Words shape our reality. The way we describe something is often as, or more, important than the thing itself. For example, one person’s part-time prison for children is another person’s daycare center, and one person’s foul-smelling vomit dispensary is another person’s school cafeteria.
These and other such creative descriptions are known as euphemisms — milder forms of words or expressions that are deemed to be overly blunt or offensive. Though most people don’t ever pay notice, euphemisms are highly prevalent in everyday speech: Where once some unfortunate souls were disabled, now they’re just “differently abled.” Where once there were old people, now there are senior citizens. Where once people just died, now they pass away.
In a conversation, none of these phrases would feel out of place. They have become completely normalized, along with a slew of others that would take several pages to exhaustively list. Though euphemisms seem perfectly harmless and inoffensive, they encourage a soft denial of reality that long ago became a staple of American culture. The world is scary and confusing, and with the luxuries afforded to those in developed countries, hiding from reality is often easier than facing it head-on. In so doing, concepts that make people uncomfortable (disability, aging, death, etc.) need to be wrapped in ever more lengthy and convoluted linguistic evasions — and this trend goes far beyond mere pleasantries.

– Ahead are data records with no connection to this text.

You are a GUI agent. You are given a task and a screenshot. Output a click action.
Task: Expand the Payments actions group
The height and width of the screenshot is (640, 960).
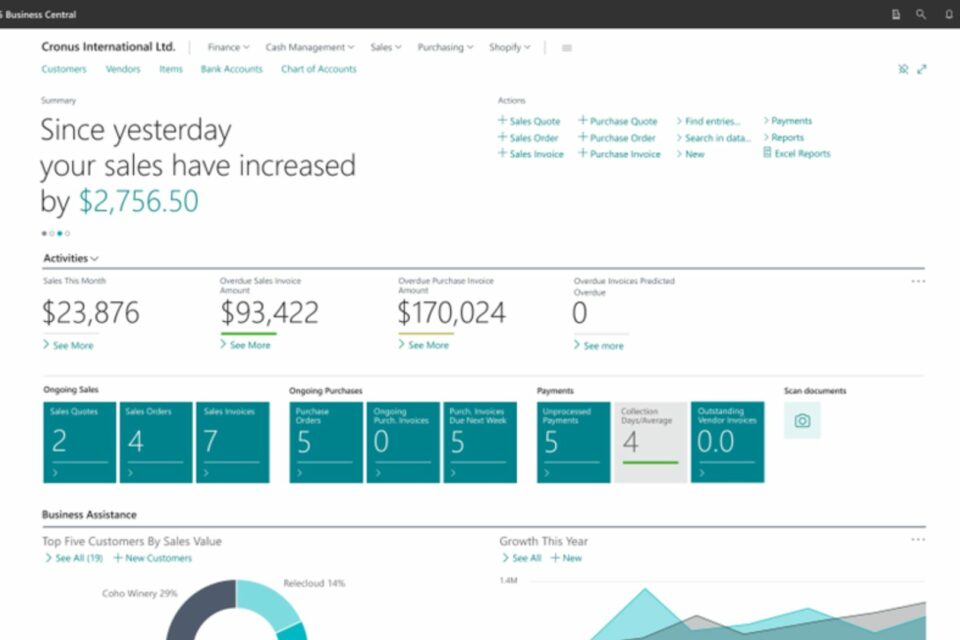coord(787,121)
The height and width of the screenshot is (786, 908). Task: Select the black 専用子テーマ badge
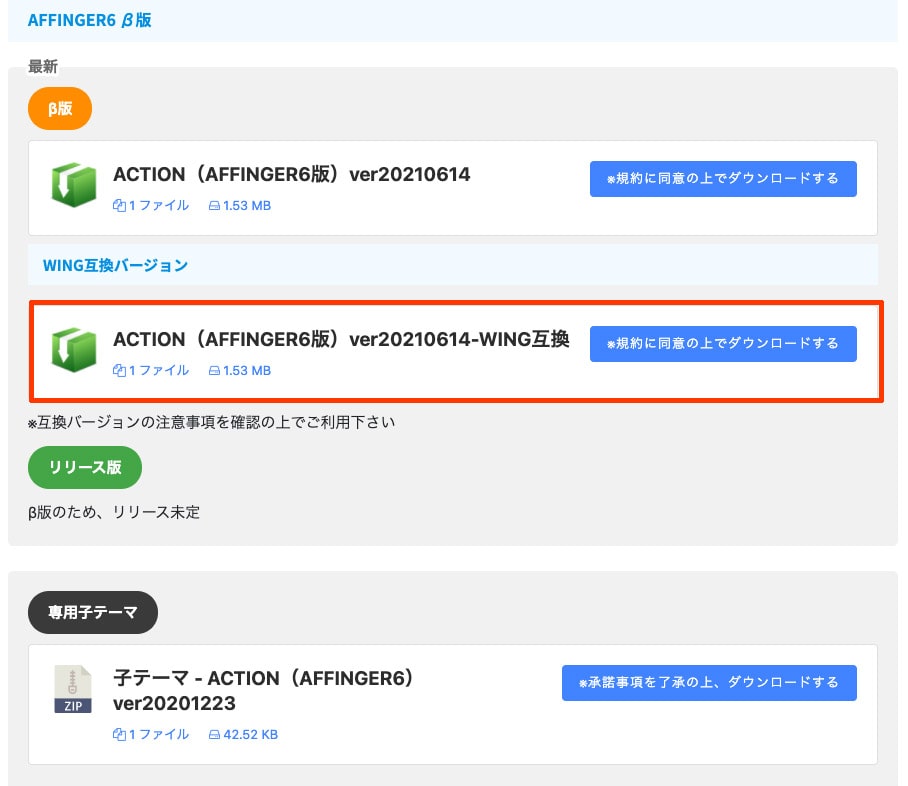click(93, 613)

Most passenger airplanes are divided into three travel classes: first, business, and economy. To the undiscerning eye, none of these sound much worse or different from any of the others. Though first class is clearly the best, it’s not at all obvious why business should be any worse, even though it should really just be called second class, and economy should be called third class. The vast majority of passengers who can’t afford better tickets don’t enjoy thinking of themselves as the third class, and so have happily embraced the euphemistic “economy.” First class, meanwhile, can remain with that name, because it allows those in it to feel good about themselves, and allows those who aren’t to dream about one day achieving it.
Over the past few decades, America’s poor and hungry have disappeared, along with the slums where they lived. They’ve been replaced by the economically underprivileged and food insecure, who inhabit the public housing district. Many of these individuals become “justice-involved” at some point in their lives, and some become the victims of “officer-involved shootings.” It’s hard to look away from an unarmed man being murdered by a power-tripping police officer, but it becomes much easier when instead, a formerly justice-involved person dies as a result of an officer-involved shooting. It’s hard to justify sending a non-violent prisoner into solitary confinement, but it’s much easier to put a convicted felon inside a restrictive housing unit. It’s hard to ignore armed riot police using tear gas to break up a peaceful protest, but it’s easy to not only ignore but support local law enforcement using non-lethal means to end a public disturbance.
It is at the intersection of American anxieties and bureaucratic jargon that the most pernicious euphemisms come about. These are the words and phrases that not only allow people to lie to themselves but also allow entire societies to turn a blind eye to horrific travesties of justice. There is no greater tool for shaping human perceptions than language, so when language changes, people’s perceptions of the world change too. A clever enough twist or turn of phrasing can completely reshape a concept or idea.
To see the world clearly, it is best that things are described as what they are. Disability is disability, aging is aging, and death is death. If something makes people uncomfortable, the best way to deal with it is to accept it for what it is and treat it accordingly. Real problems can’t be swept under the rug of language forever, and like infections, leaving them untreated only ever makes them worse.